Reanudó el tarareo y de pronto se interrumpió.
– Alto -dijo durante la pausa-. Puede que tan alto como yo.
– ¿Flaco? ¿Robusto?
– Delgado. Era un hombre delgado pero fibroso, ¿entiendes?
Se puso en pie mostrando interés, esforzándose por traer a la memoria la figura que había visto.
– ¿Y el pelo?
– Mierda, el pelo, no sé… -Retomó la canción, pero esta vez añadió las palabras, aunque sólo a medias, como si no conociera bien la letra-. «Come all you fair and tender ladies, take warning how you court your man…»
Y entonces reconocí por fin la canción: Fair and Tender Ladies. La había cantado Gene Clark junto con Carla Olson, aunque la canción era mucho más antigua. Al reconocerla, recordé dónde la había oído antes: Meade Payne la tarareó mientras volvía a su casa.

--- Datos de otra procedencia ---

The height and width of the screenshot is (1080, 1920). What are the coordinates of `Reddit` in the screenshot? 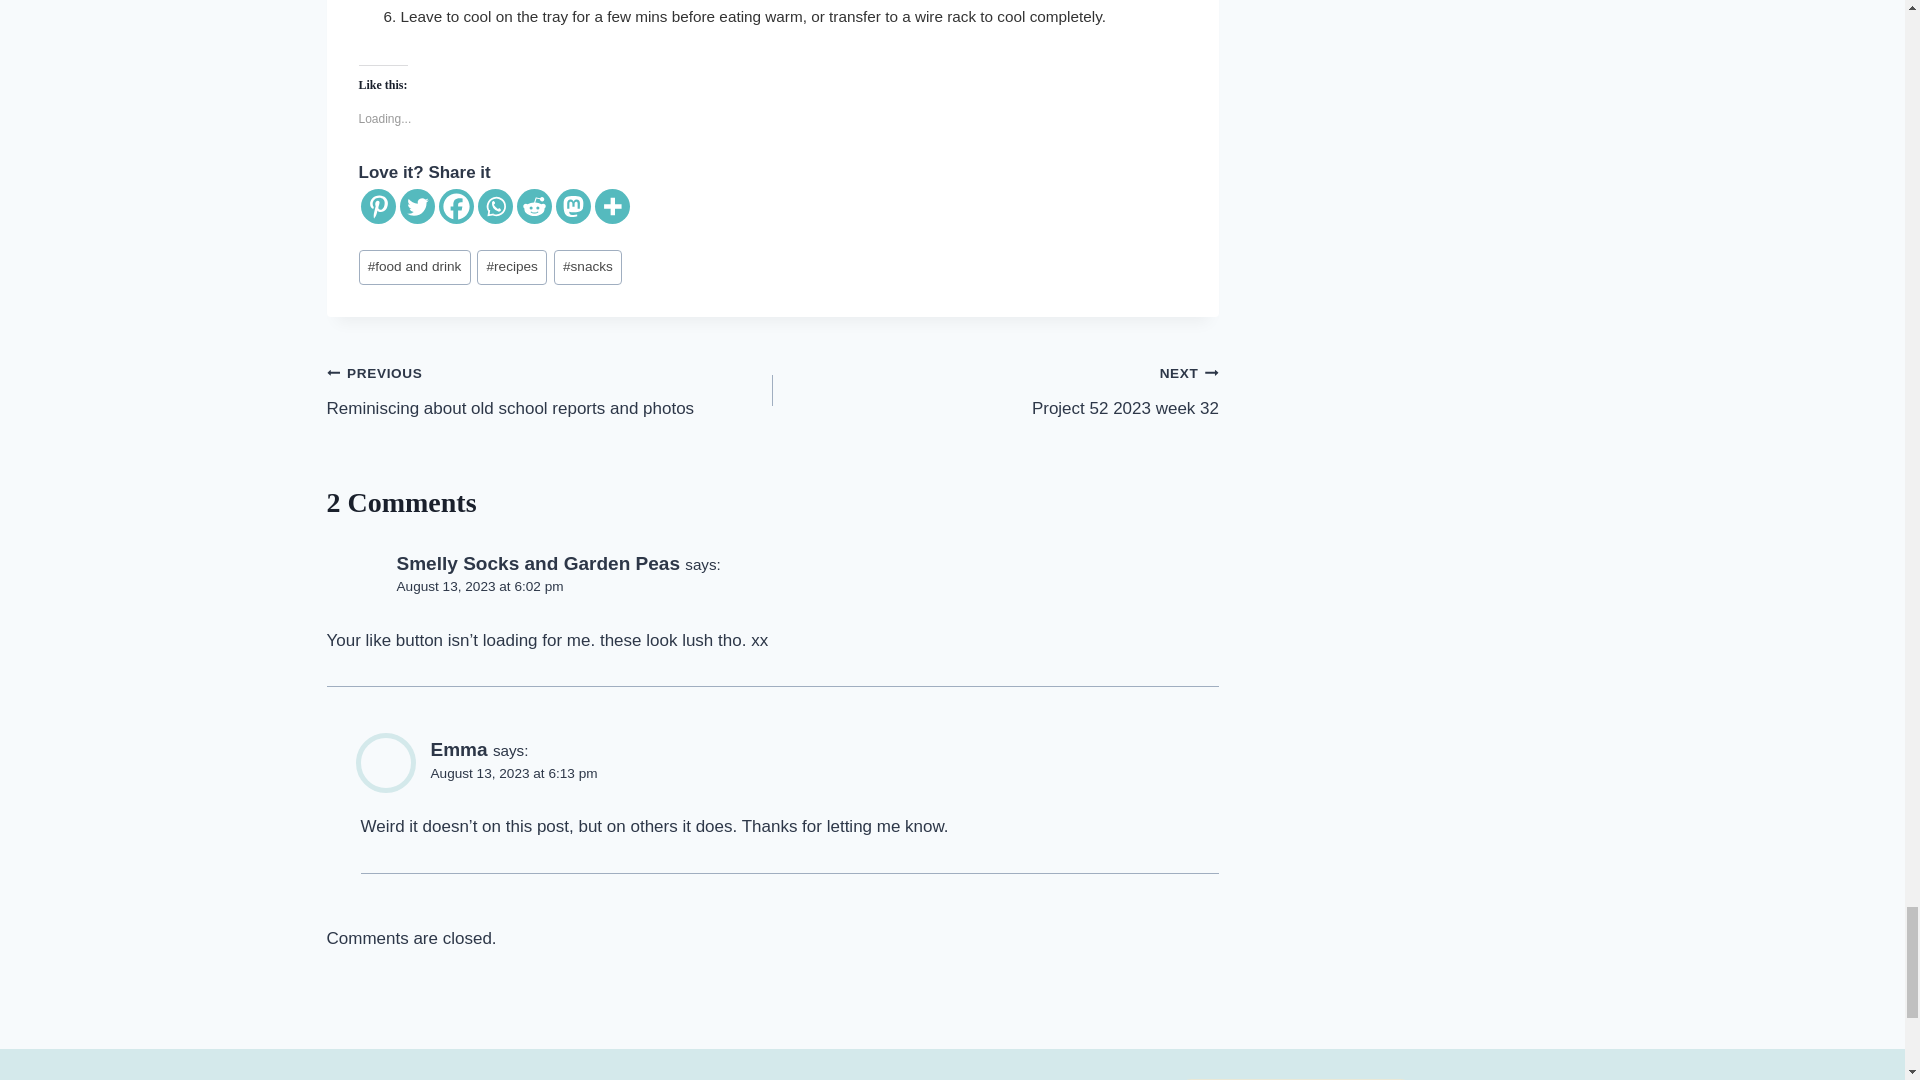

– Billy -dije-. ¿Has estado en casa de Meade Payne?
Negó con la cabeza.
– No conozco a ningún Meade Payne.
Me agarré a los barrotes de la celda.
– Billy, esto es importante. Sé que ibas a ver a Meade. No le crearás ningún problema si lo admites.
Me miró y dejó escapar un suspiro.
– No llegué hasta allí. Me detuvieron antes de entrar en el pueblo.
Hablé en voz baja y clara, procurando que la tensión no se reflejara en mi voz.
– Entonces, ¿dónde has oído esa canción, Billy?